Riding in it, the balance was excellent. While my Prestige kind of wants to throw me out of the tack every time I post the trot, the CWD 2G whispered to me. It said, “Relax… stay close to me… it’s a great place to be!” I found the canter was easy to sit, but I could also easily get out of the saddle to jump around.
What did Simon think? He basically thought “THERE ARE PEOPLE WATCHING ME AND IT’S DARK AND I’M OH SO FANCY WOW LOOK AT ME THIS IS THE BEST RIDE EVER WE’RE JUMPING WITH VERY LITTLE DRESSAGZ!”
Needless to say, Simon is not much help in the decision making process.

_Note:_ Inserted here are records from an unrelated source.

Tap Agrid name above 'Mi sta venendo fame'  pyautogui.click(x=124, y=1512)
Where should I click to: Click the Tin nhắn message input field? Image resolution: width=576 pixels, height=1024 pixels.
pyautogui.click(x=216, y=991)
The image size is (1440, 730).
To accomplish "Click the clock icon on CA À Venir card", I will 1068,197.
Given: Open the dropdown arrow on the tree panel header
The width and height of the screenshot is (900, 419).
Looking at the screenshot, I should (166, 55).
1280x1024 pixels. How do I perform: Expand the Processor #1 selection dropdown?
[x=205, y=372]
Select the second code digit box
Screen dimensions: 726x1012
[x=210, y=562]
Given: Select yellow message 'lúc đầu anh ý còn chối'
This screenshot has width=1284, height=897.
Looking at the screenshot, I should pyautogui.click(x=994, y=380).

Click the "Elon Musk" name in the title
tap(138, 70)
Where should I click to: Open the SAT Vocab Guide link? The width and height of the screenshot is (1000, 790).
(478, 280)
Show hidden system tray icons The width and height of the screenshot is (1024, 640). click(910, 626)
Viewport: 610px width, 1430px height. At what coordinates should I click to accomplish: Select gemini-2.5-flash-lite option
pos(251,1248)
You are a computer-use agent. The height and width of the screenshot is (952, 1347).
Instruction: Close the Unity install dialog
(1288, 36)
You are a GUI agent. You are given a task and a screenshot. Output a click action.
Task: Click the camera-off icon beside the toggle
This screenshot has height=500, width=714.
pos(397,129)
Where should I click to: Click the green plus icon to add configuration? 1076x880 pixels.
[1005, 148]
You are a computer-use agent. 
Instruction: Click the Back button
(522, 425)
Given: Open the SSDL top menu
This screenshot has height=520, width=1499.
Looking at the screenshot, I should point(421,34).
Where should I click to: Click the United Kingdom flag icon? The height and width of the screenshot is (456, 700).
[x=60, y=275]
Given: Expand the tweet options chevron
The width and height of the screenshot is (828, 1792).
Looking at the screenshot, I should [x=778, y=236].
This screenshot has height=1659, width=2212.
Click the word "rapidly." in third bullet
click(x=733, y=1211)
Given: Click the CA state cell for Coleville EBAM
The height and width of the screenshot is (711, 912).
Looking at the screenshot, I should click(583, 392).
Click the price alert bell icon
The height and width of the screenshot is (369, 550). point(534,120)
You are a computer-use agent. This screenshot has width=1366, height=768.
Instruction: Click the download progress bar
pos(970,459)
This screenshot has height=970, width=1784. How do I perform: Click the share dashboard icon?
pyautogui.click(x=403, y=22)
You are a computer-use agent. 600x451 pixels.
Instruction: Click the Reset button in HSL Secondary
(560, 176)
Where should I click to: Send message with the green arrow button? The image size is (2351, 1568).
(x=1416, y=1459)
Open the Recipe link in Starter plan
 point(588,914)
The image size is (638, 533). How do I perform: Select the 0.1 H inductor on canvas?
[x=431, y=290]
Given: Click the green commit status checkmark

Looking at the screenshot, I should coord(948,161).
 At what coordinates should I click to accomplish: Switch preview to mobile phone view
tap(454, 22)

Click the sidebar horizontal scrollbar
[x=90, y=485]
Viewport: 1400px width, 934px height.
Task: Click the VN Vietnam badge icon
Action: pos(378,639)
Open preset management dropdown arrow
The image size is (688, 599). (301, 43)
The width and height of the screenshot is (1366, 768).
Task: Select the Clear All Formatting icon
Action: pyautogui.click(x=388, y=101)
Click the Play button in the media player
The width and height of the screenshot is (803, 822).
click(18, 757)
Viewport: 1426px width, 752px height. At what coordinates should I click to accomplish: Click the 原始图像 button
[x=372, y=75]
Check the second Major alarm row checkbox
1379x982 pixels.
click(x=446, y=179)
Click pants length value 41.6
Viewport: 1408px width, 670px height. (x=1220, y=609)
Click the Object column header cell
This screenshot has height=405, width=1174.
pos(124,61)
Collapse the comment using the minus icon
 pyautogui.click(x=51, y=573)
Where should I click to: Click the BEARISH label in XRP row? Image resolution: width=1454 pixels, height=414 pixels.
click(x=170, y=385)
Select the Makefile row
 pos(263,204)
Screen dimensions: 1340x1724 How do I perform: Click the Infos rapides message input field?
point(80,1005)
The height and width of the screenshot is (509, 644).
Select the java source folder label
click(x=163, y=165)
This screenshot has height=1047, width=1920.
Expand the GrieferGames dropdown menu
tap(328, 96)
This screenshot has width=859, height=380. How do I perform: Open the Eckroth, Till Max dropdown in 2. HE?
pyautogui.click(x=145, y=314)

After I rode around in the 2G, we switched to the classic CWD model. The main reason for switching was to evaluate whether I liked the medium deep seat or the flat seat, and my rep warned me to try and ignore the seat size (too small) and the flap (wrong for me). Even though I tried to ignore these factors, I didn’t like the classic version at all.
The flat seat pitched me forward, and it just felt like a ho hum regular ill fitting saddle. Nothing special. No rainbows. Nada.
Simon? He was still power trotting all, “I GOT INJECTED LAST WEEK AND I FEEL GREAT AND IT’S NOT RAINING AND WOW LOOKIEMEEFAAAAAAANCY”
Again, no help.
I got off and talked to the rep about my thoughts. Basically it boils down to this:
- I loved the 2G, but holy crap that’s an expensive saddle
- I like Grain leather, don’t need anything fancier than that
- My horse thought these were acceptable options
- I want to try other brands still
How I left it with her is that a roughly $2k price difference between the two saddles was not something I was willing to speculate on. I wanted to try a very similar version to the 2G that I sat in. Basically do more of an apples to apples comparison to see if it’s the magic carbon fiber tree that I loved so much, or the correct seat & flap. She’s going to work on finding me a comparable CWD Classic to sit in, and we’re going to do another test ride.
What does my gut tell me? That I like the fancy tree. Of course I do. I love expensive things!
This was a great intro to premium saddle buying, and I’m really excited about the entire shopping process now. Next on the docket is County!